Garden Pea Proteins May Fight High Blood Pressure
March 23, 2009
WASHINGTON—New research reveals that proteins found in yellow garden peas show promise as a natural food additive or dietary supplement for fighting high blood pressure and chronic kidney disease (CKD).
For the study, presented at the American Chemical Society's 237th National Meeting, researchers purified a mixture of small proteins—called pea protein hydrolysate—from the yellow garden pea. The researchers fed small daily doses of the protein mixture to laboratory rats with polycystic kidney disease, a severe form of kidney disease used as a model for research on CKD. At the end of the 8-week-long study period, the protein-fed rats with kidney disease showed a 20 percent drop in blood pressure when compared to diseased rats on a normal diet.

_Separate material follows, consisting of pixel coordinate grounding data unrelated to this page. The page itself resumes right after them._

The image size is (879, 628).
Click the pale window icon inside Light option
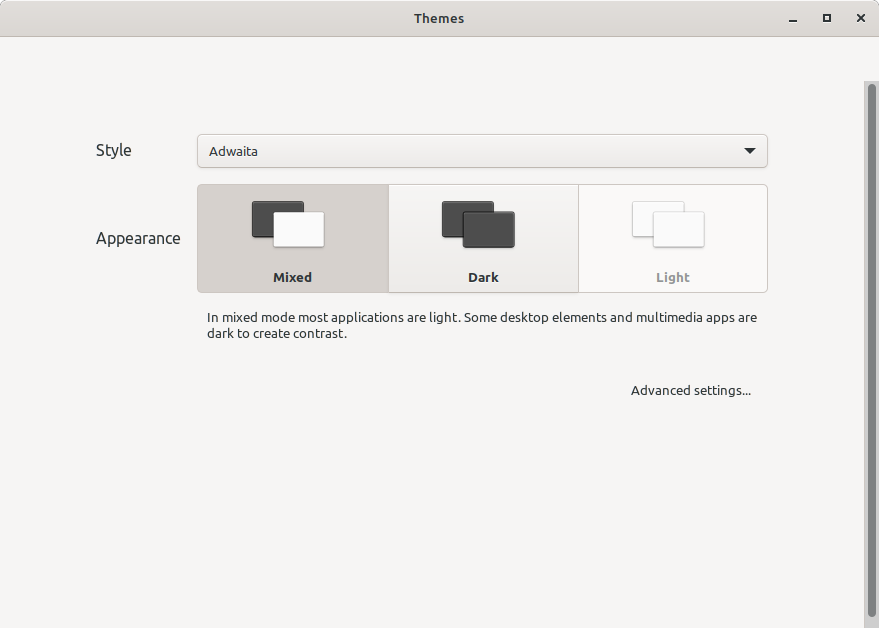click(x=678, y=228)
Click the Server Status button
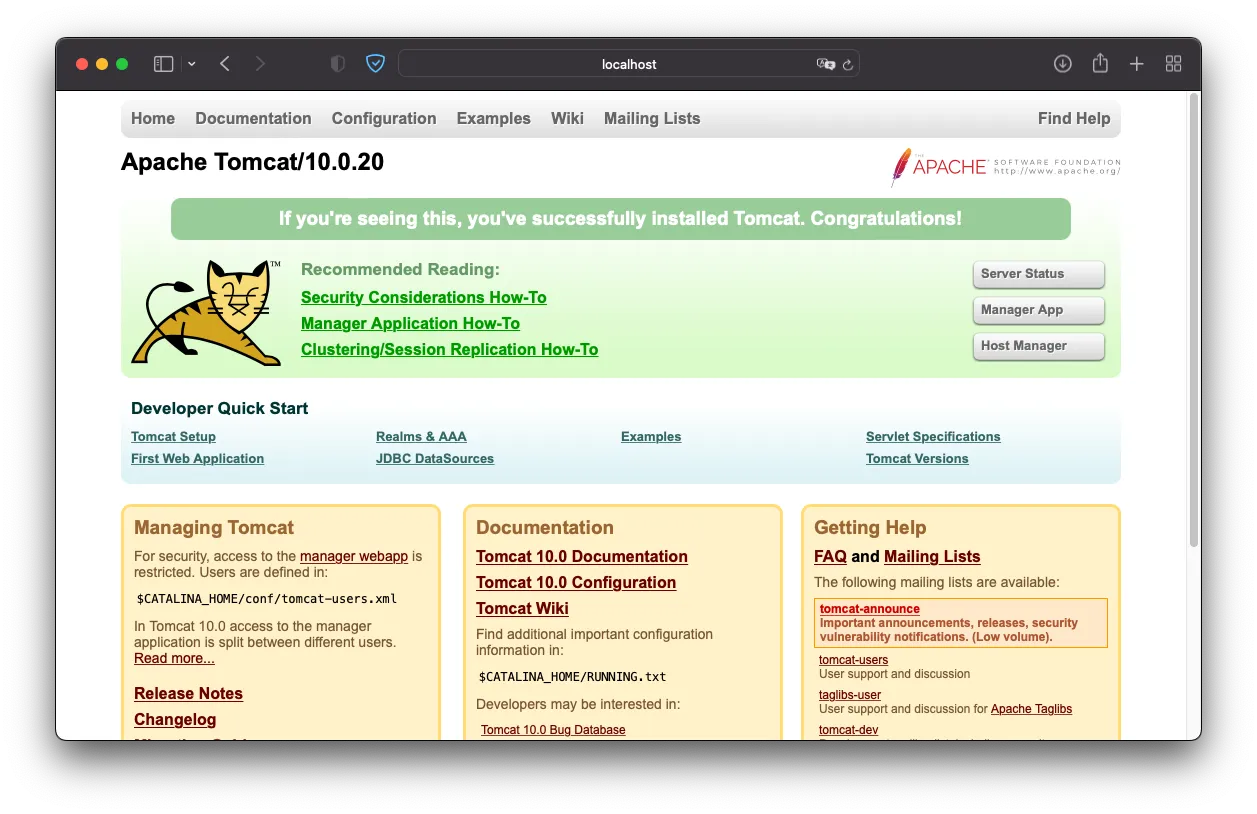The height and width of the screenshot is (814, 1257). click(1038, 274)
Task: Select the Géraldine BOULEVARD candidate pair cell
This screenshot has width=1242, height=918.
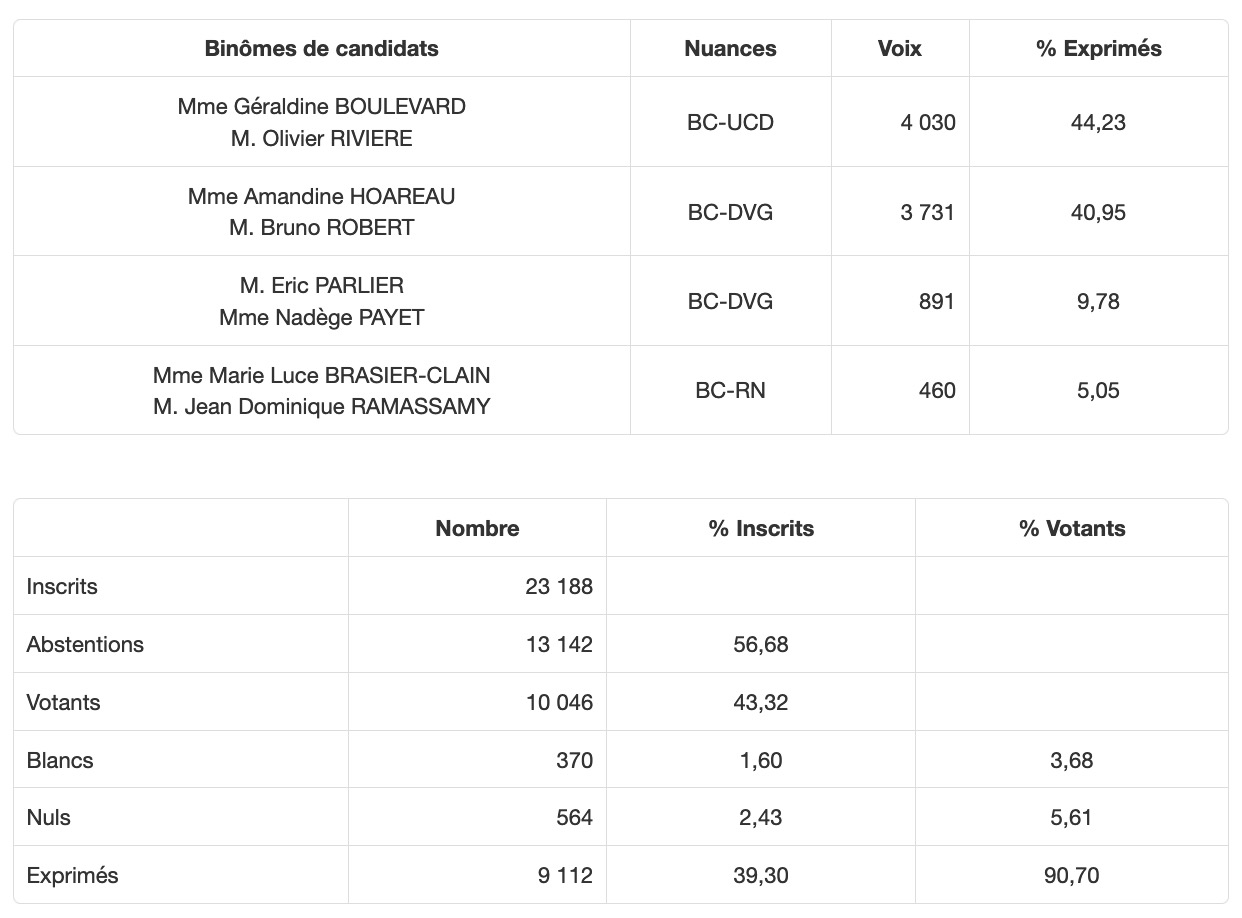Action: pyautogui.click(x=321, y=122)
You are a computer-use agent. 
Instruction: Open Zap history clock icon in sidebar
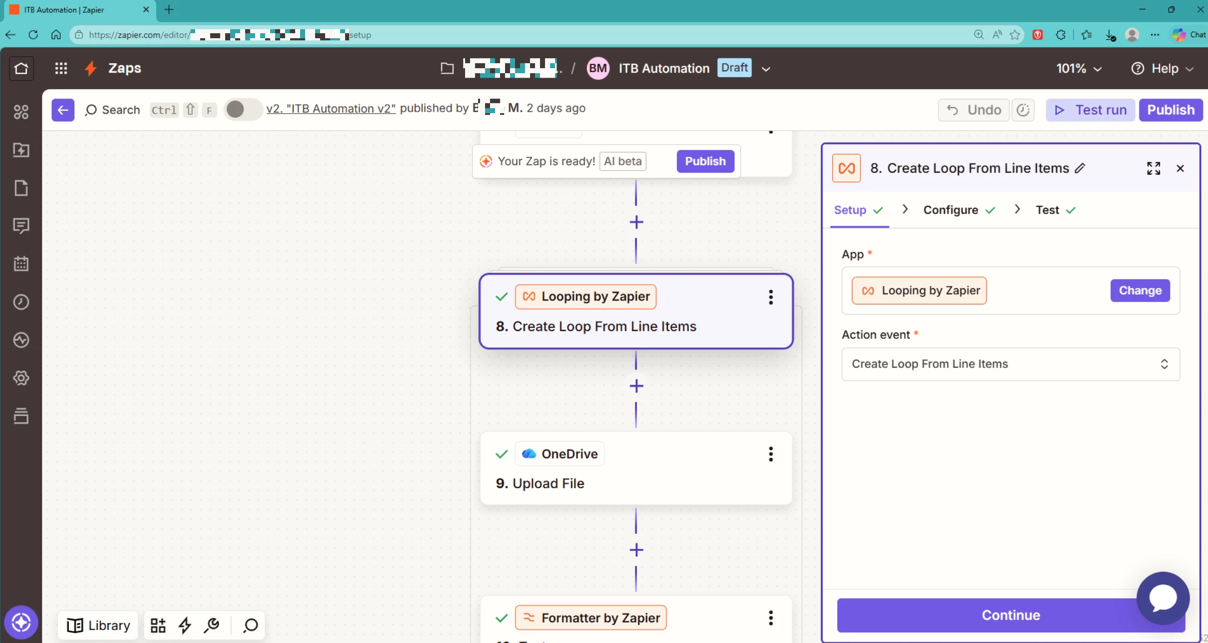click(x=21, y=302)
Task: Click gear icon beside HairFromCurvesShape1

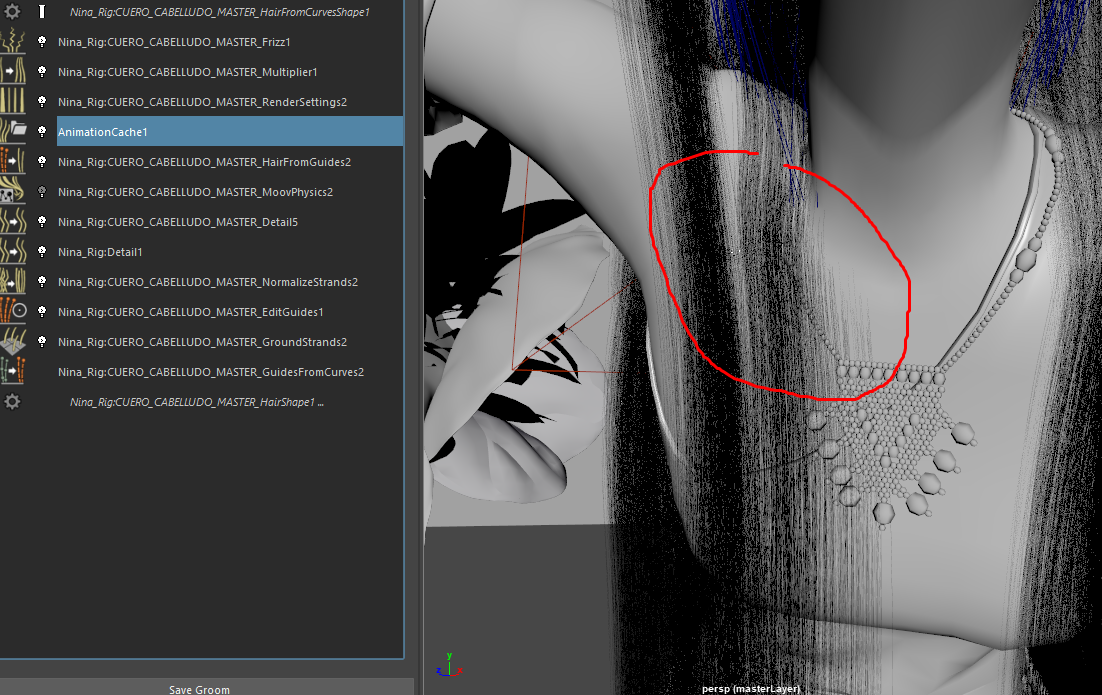Action: pos(13,12)
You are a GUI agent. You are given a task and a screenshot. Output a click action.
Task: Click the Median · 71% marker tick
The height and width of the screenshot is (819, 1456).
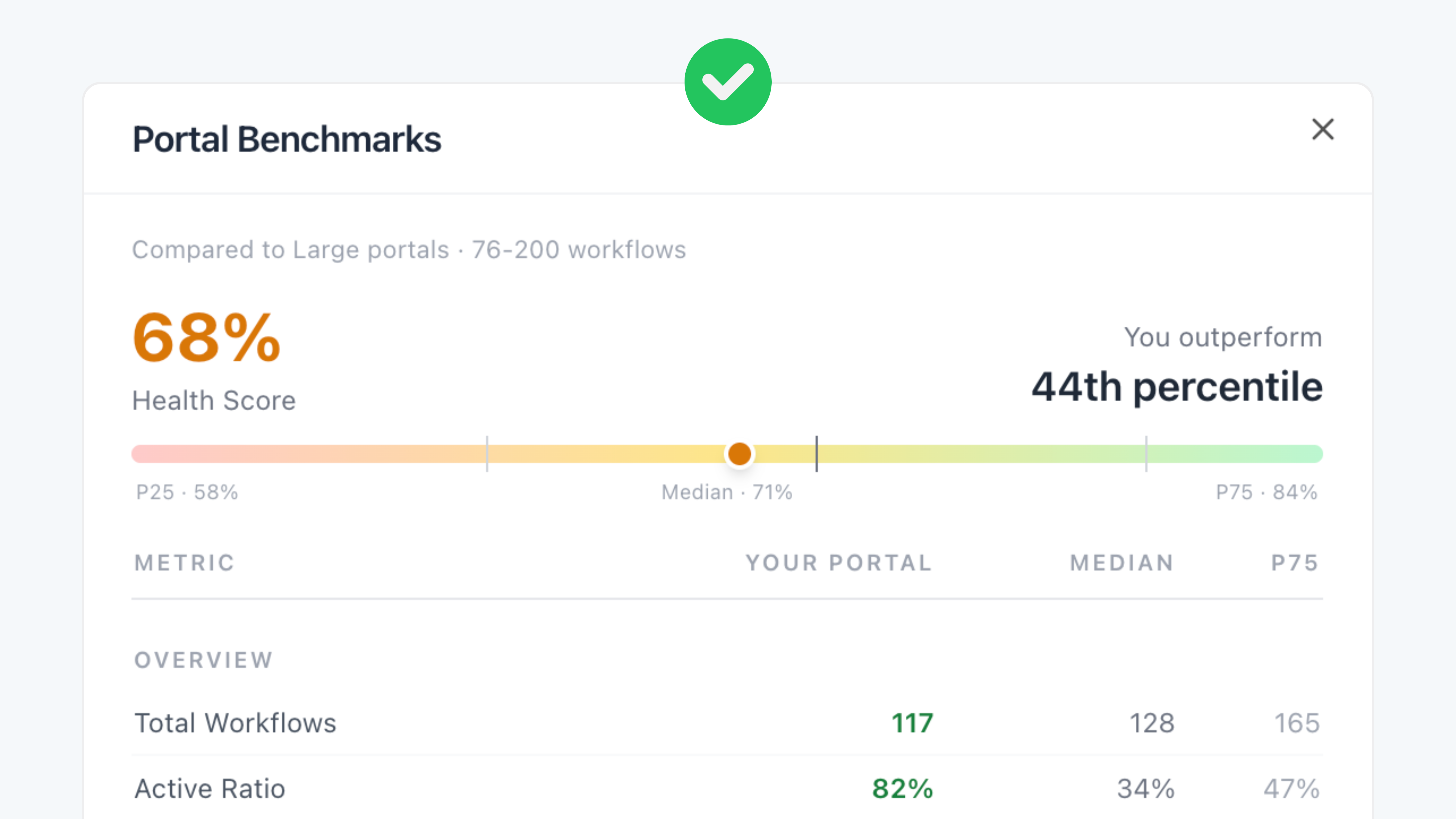[817, 454]
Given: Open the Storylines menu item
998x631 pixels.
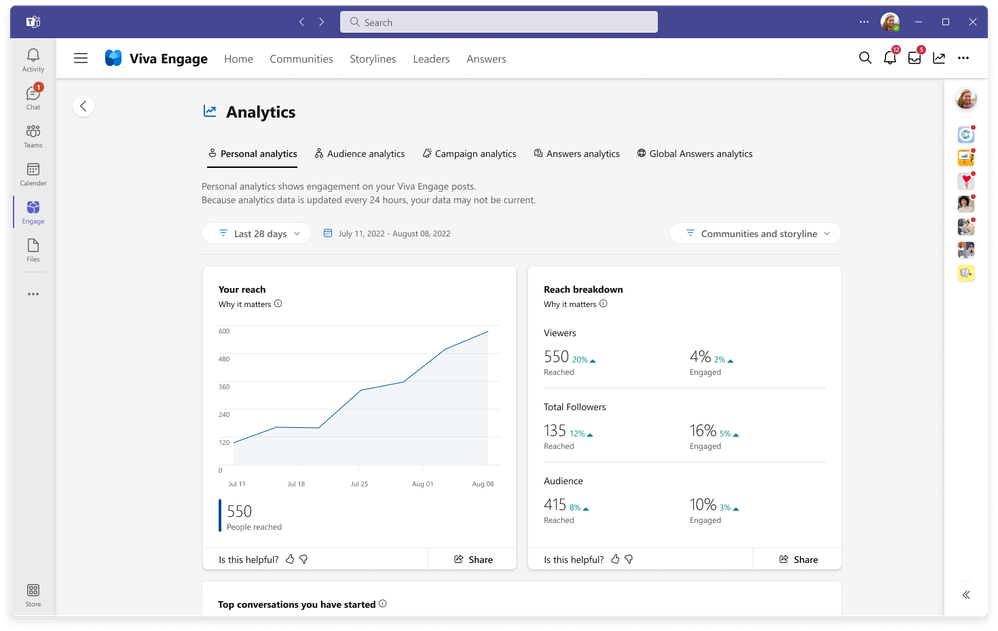Looking at the screenshot, I should [x=373, y=59].

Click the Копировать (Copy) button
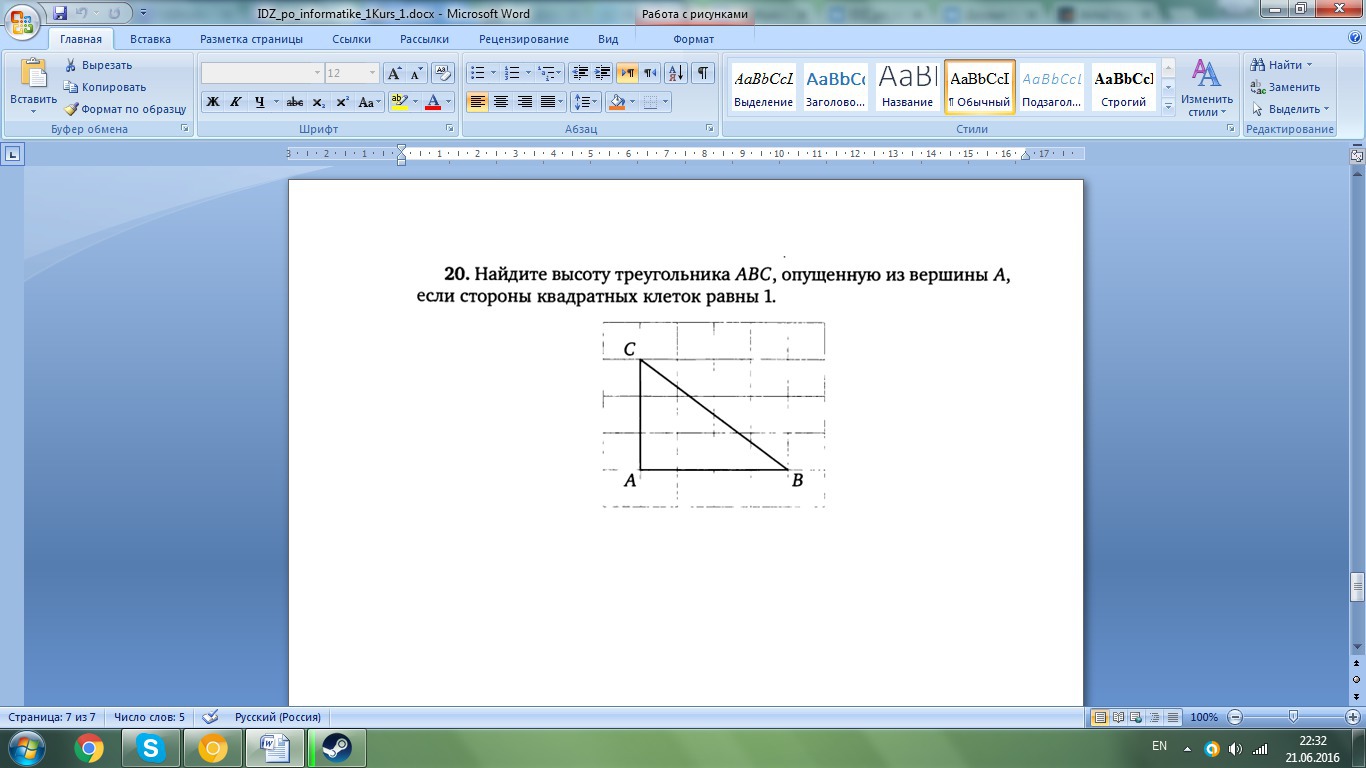[x=113, y=87]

"In people with high blood pressure, our protein could potentially delay or prevent the onset of kidney damage," says study presenter Rotimi Aluko, Ph.D., a food chemist at the University of Manitoba in Winnipeg, Canada. "In people who already have kidney disease, our protein may help them maintain normal blood pressure levels so they can live longer."
Scientists do not know exactly how the pea extract works. However, it appears to boost production of cyclooxygenase-1 (COX-1), a protein that boosts kidney function. Based on the results, the researchers plan to test the protein extract in humans with mild hypertension within the next year.